Waymo used its previous, older model to argue that an attentive human driver would have made impact at around 14 miles per hour — framing the robotaxi's slower impact as a safety advantage.
That crash remains under active investigation by two federal agencies: the National Highway Traffic Safety Administration (NHTSA) and the National Transportation Safety Board (NTSB), according to TechCrunch.
No charges have been filed. No federal findings have been released as of June 10, 2026.
The Fair Concern Worth Taking Seriously
Critics of Waymo's research program raise a legitimate question: Can a company credibly serve as both the subject of safety scrutiny and the author of the safety benchmarks used to evaluate it?
It's a structural problem. Waymo designed ReD, selected TU Delft as its academic partner, and will now use ReD as evidence in regulatory and public arguments about its vehicles' safety. The company already used an earlier version of this type of model — favorably — in the middle of an active federal investigation into one of its crashes.
A reasonable critic would argue the benchmark itself needs independent validation before it becomes an industry standard. A company claiming its own cars are safer than humans, using a model it built, in a paper it initiated, is not the same as an independent finding.
The research was published in Nature Communications, which uses peer review. The academic co-authors are from an independent Dutch university, not Waymo's payroll. Peer-reviewed publication doesn't make findings unassailable, but it's a meaningful check that anonymous blog posts and self-published white papers don't provide.
What the Media Coverage Is Missing
Left-leaning outlets like The Verge and TechCrunch covered the research straightforwardly and noted the January 2026 incident. But neither outlet examined the conflict-of-interest architecture: Waymo funds the research direction, selects the academic partner, and then uses the output in regulatory proceedings.
There's also ZERO coverage from conservative or center-right outlets in the available sources. The broader questions — federal regulatory oversight of autonomous vehicles, whether NHTSA is adequately staffed and funded to independently validate industry safety claims, and whether self-driving companies are scaling faster than the public accountability infrastructure can keep up — are questions that cut across party lines.
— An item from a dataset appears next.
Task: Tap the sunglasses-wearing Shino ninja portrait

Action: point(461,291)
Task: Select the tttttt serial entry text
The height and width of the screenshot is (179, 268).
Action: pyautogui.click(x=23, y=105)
What Autonomous Vehicles Mean for the Road
Waymo is operating commercial robotaxi services in San Francisco, Los Angeles, Phoenix, and Austin, and is actively expanding. The company rides on its safety record as its core value proposition.
If ReD becomes an industry-standard benchmark — which Waymo explicitly wants — it will shape how crashes are analyzed, how regulators evaluate incidents, and how liability gets assigned when autonomous vehicles hurt people.
The science may be solid. The peer review is real. But federal investigators at NHTSA and NTSB — not Waymo — should have the final word on what a fair safety benchmark looks like. Those investigations are ongoing. The public deserves the results.